WORK TASK :: All of the entries below must be copied out exactly.
===== GIVEN DATA =====
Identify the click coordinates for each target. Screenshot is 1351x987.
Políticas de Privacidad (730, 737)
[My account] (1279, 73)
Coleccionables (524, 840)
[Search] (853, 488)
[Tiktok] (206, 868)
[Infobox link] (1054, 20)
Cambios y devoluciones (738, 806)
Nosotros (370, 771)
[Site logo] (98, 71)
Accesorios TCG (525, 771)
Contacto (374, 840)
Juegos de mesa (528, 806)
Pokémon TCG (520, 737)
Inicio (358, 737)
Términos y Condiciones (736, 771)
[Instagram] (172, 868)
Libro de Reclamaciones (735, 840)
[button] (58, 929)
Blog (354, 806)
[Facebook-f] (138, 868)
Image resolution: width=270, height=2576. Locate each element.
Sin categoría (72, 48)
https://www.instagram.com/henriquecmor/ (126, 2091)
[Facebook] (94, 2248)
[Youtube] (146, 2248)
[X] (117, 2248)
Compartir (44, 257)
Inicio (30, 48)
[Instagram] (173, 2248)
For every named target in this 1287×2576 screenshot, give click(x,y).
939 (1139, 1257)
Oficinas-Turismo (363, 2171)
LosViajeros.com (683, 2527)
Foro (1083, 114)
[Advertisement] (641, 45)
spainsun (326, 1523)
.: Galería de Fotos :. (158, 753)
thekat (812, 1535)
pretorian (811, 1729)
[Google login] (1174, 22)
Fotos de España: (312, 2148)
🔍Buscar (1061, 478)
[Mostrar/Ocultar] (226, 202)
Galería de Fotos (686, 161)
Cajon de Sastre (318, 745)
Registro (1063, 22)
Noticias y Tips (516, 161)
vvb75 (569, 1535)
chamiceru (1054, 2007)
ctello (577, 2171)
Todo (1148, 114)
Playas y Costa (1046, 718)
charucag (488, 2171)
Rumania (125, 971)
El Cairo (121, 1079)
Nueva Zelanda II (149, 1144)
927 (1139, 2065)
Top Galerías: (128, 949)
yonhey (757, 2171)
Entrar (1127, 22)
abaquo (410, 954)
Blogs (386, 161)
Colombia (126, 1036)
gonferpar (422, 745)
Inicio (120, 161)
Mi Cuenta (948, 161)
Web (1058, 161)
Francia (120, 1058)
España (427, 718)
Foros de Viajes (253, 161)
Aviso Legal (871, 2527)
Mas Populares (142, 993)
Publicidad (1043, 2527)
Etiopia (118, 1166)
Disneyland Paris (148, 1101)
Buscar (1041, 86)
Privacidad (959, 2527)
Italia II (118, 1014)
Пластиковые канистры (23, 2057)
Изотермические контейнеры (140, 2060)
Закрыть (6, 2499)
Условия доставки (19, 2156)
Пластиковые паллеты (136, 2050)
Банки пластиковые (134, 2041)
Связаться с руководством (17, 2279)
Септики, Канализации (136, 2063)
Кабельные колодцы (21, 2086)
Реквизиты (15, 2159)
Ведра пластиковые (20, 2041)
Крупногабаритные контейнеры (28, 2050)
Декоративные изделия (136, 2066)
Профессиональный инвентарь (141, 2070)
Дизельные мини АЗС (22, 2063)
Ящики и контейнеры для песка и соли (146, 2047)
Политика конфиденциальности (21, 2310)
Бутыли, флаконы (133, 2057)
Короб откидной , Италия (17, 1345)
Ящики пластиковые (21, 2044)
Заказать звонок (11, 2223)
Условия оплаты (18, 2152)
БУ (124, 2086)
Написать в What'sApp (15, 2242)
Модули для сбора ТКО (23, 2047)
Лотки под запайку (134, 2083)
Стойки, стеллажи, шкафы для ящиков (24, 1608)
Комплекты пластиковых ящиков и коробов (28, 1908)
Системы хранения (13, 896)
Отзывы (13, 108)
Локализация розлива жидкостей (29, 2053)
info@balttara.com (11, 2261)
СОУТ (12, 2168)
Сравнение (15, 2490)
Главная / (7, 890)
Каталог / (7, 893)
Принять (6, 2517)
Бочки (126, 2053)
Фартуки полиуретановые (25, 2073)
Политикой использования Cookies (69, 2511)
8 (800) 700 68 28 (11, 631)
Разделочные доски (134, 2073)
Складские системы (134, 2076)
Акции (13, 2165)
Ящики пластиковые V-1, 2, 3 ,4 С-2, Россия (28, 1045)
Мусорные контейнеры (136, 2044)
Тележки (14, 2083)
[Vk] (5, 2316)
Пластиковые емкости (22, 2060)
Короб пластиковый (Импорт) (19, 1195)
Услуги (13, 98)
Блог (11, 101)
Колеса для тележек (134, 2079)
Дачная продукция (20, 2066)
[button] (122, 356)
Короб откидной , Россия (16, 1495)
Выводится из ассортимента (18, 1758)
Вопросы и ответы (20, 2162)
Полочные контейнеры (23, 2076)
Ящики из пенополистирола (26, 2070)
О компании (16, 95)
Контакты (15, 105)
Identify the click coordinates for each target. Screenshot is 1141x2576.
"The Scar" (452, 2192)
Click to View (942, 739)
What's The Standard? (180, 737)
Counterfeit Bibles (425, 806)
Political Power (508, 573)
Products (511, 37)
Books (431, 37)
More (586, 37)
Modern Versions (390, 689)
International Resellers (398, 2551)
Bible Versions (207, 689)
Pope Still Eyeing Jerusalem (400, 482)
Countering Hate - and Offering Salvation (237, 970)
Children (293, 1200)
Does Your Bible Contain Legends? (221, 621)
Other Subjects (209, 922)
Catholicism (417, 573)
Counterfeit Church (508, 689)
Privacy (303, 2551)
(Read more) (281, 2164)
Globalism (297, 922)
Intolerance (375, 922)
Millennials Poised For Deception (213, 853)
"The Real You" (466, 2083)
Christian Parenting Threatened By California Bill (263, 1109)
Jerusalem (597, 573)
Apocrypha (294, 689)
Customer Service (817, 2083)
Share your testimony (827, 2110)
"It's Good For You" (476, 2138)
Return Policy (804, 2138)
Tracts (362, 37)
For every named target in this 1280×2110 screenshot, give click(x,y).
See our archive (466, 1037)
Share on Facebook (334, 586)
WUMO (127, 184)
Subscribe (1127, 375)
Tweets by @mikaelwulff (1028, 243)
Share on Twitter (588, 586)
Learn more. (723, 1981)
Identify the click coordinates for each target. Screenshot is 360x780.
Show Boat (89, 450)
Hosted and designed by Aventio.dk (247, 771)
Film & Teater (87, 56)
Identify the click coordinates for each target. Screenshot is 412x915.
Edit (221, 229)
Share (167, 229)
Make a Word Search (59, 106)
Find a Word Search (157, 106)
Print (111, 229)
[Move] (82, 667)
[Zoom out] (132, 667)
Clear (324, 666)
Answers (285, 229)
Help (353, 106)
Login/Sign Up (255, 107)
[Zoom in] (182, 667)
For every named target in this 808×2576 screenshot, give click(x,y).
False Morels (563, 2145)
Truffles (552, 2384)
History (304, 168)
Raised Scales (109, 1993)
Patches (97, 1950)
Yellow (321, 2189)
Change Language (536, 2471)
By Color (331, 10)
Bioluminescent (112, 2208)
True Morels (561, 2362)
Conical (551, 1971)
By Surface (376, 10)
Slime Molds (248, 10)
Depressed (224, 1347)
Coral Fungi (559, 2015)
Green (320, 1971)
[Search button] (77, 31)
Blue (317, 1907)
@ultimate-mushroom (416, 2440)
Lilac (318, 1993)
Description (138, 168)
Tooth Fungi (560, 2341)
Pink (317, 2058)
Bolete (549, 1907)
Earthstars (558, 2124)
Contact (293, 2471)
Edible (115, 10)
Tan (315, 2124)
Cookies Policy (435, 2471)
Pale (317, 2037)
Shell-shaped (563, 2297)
=====
REPLY ::
Identify the click coordinates for each target. Screenshot is 1351x987.
Políticas de Privacidad (730, 737)
[My account] (1279, 73)
Coleccionables (524, 840)
[Search] (853, 488)
[Tiktok] (206, 868)
[Infobox link] (1054, 20)
Cambios y devoluciones (738, 806)
Nosotros (370, 771)
[Site logo] (98, 71)
Accesorios TCG (525, 771)
Contacto (374, 840)
Juegos de mesa (528, 806)
Pokémon TCG (520, 737)
Inicio (358, 737)
Términos y Condiciones (736, 771)
[Instagram] (172, 868)
Libro de Reclamaciones (735, 840)
[button] (58, 929)
Blog (354, 806)
[Facebook-f] (138, 868)
Image resolution: width=270, height=2576. Locate each element.
Sin categoría (72, 48)
https://www.instagram.com/henriquecmor/ (126, 2091)
[Facebook] (94, 2248)
[Youtube] (146, 2248)
[X] (117, 2248)
Compartir (44, 257)
Inicio (30, 48)
[Instagram] (173, 2248)
For every named target in this 1287×2576 screenshot, give click(x,y).
939 (1139, 1257)
Oficinas-Turismo (363, 2171)
LosViajeros.com (683, 2527)
Foro (1083, 114)
[Advertisement] (641, 45)
spainsun (326, 1523)
.: Galería de Fotos :. (158, 753)
thekat (812, 1535)
pretorian (811, 1729)
[Google login] (1174, 22)
Fotos de España: (312, 2148)
🔍Buscar (1061, 478)
[Mostrar/Ocultar] (226, 202)
Galería de Fotos (686, 161)
Cajon de Sastre (318, 745)
Registro (1063, 22)
Noticias y Tips (516, 161)
vvb75 (569, 1535)
chamiceru (1054, 2007)
ctello (577, 2171)
Todo (1148, 114)
Playas y Costa (1046, 718)
charucag (488, 2171)
Rumania (125, 971)
El Cairo (121, 1079)
Nueva Zelanda II (149, 1144)
927 (1139, 2065)
Top Galerías: (128, 949)
yonhey (757, 2171)
Entrar (1127, 22)
abaquo (410, 954)
Blogs (386, 161)
Colombia (126, 1036)
gonferpar (422, 745)
Inicio (120, 161)
Mi Cuenta (948, 161)
Web (1058, 161)
Francia (120, 1058)
España (427, 718)
Foros de Viajes (253, 161)
Aviso Legal (871, 2527)
Mas Populares (142, 993)
Publicidad (1043, 2527)
Etiopia (118, 1166)
Disneyland Paris (148, 1101)
Buscar (1041, 86)
Privacidad (959, 2527)
Italia II (118, 1014)
Пластиковые канистры (23, 2057)
Изотермические контейнеры (140, 2060)
Закрыть (6, 2499)
Условия доставки (19, 2156)
Пластиковые паллеты (136, 2050)
Банки пластиковые (134, 2041)
Связаться с руководством (17, 2279)
Септики, Канализации (136, 2063)
Кабельные колодцы (21, 2086)
Реквизиты (15, 2159)
Ведра пластиковые (20, 2041)
Крупногабаритные контейнеры (28, 2050)
Декоративные изделия (136, 2066)
Профессиональный инвентарь (141, 2070)
Дизельные мини АЗС (22, 2063)
Ящики и контейнеры для песка и соли (146, 2047)
Политика конфиденциальности (21, 2310)
Бутыли, флаконы (133, 2057)
Короб откидной , Италия (17, 1345)
Ящики пластиковые (21, 2044)
Заказать звонок (11, 2223)
Условия оплаты (18, 2152)
БУ (124, 2086)
Написать в What'sApp (15, 2242)
Модули для сбора ТКО (23, 2047)
Лотки под запайку (134, 2083)
Стойки, стеллажи, шкафы для ящиков (24, 1608)
Комплекты пластиковых ящиков и коробов (28, 1908)
Системы хранения (13, 896)
Отзывы (13, 108)
Локализация розлива жидкостей (29, 2053)
info@balttara.com (11, 2261)
СОУТ (12, 2168)
Сравнение (15, 2490)
Главная / (7, 890)
Каталог / (7, 893)
Принять (6, 2517)
Бочки (126, 2053)
Фартуки полиуретановые (25, 2073)
Политикой использования Cookies (69, 2511)
8 (800) 700 68 28 (11, 631)
Разделочные доски (134, 2073)
Складские системы (134, 2076)
Акции (13, 2165)
Ящики пластиковые V-1, 2, 3 ,4 С-2, Россия (28, 1045)
Мусорные контейнеры (136, 2044)
Тележки (14, 2083)
[Vk] (5, 2316)
Пластиковые емкости (22, 2060)
Короб пластиковый (Импорт) (19, 1195)
Услуги (13, 98)
Блог (11, 101)
Колеса для тележек (134, 2079)
Дачная продукция (20, 2066)
[button] (122, 356)
Короб откидной , Россия (16, 1495)
Выводится из ассортимента (18, 1758)
Вопросы и ответы (20, 2162)
Полочные контейнеры (23, 2076)
Ящики из пенополистирола (26, 2070)
О компании (16, 95)
Контакты (15, 105)
Identify the click coordinates for each target. Screenshot is 1141x2576.
"The Scar" (452, 2192)
Click to View (942, 739)
What's The Standard? (180, 737)
Counterfeit Bibles (425, 806)
Political Power (508, 573)
Products (511, 37)
Books (431, 37)
More (586, 37)
Modern Versions (390, 689)
International Resellers (398, 2551)
Bible Versions (207, 689)
Pope Still Eyeing Jerusalem (400, 482)
Countering Hate - and Offering Salvation (237, 970)
Children (293, 1200)
Does Your Bible Contain Legends? (221, 621)
Other Subjects (209, 922)
Catholicism (417, 573)
Counterfeit Church (508, 689)
Privacy (303, 2551)
(Read more) (281, 2164)
Globalism (297, 922)
Intolerance (375, 922)
Millennials Poised For Deception (213, 853)
"The Real You" (466, 2083)
Christian Parenting Threatened By California Bill (263, 1109)
Jerusalem (597, 573)
Apocrypha (294, 689)
Customer Service (817, 2083)
Share your testimony (827, 2110)
"It's Good For You" (476, 2138)
Return Policy (804, 2138)
Tracts (362, 37)
For every named target in this 1280×2110 screenshot, give click(x,y).
See our archive (466, 1037)
Share on Facebook (334, 586)
WUMO (127, 184)
Subscribe (1127, 375)
Tweets by @mikaelwulff (1028, 243)
Share on Twitter (588, 586)
Learn more. (723, 1981)
Identify the click coordinates for each target. Screenshot is 360x780.
Show Boat (89, 450)
Hosted and designed by Aventio.dk (247, 771)
Film & Teater (87, 56)
Identify the click coordinates for each target. Screenshot is 412x915.
Edit (221, 229)
Share (167, 229)
Make a Word Search (59, 106)
Find a Word Search (157, 106)
Print (111, 229)
[Move] (82, 667)
[Zoom out] (132, 667)
Clear (324, 666)
Answers (285, 229)
Help (353, 106)
Login/Sign Up (255, 107)
[Zoom in] (182, 667)
For every named target in this 808×2576 screenshot, give click(x,y).
False Morels (563, 2145)
Truffles (552, 2384)
History (304, 168)
Raised Scales (109, 1993)
Patches (97, 1950)
Yellow (321, 2189)
Change Language (536, 2471)
By Color (331, 10)
Bioluminescent (112, 2208)
True Morels (561, 2362)
Conical (551, 1971)
By Surface (376, 10)
Slime Molds (248, 10)
Depressed (224, 1347)
Coral Fungi (559, 2015)
Green (320, 1971)
[Search button] (77, 31)
Blue (317, 1907)
@ultimate-mushroom (416, 2440)
Lilac (318, 1993)
Description (138, 168)
Tooth Fungi (560, 2341)
Pink (317, 2058)
Bolete (549, 1907)
Earthstars (558, 2124)
Contact (293, 2471)
Edible (115, 10)
Tan (315, 2124)
Cookies Policy (435, 2471)
Pale (317, 2037)
Shell-shaped (563, 2297)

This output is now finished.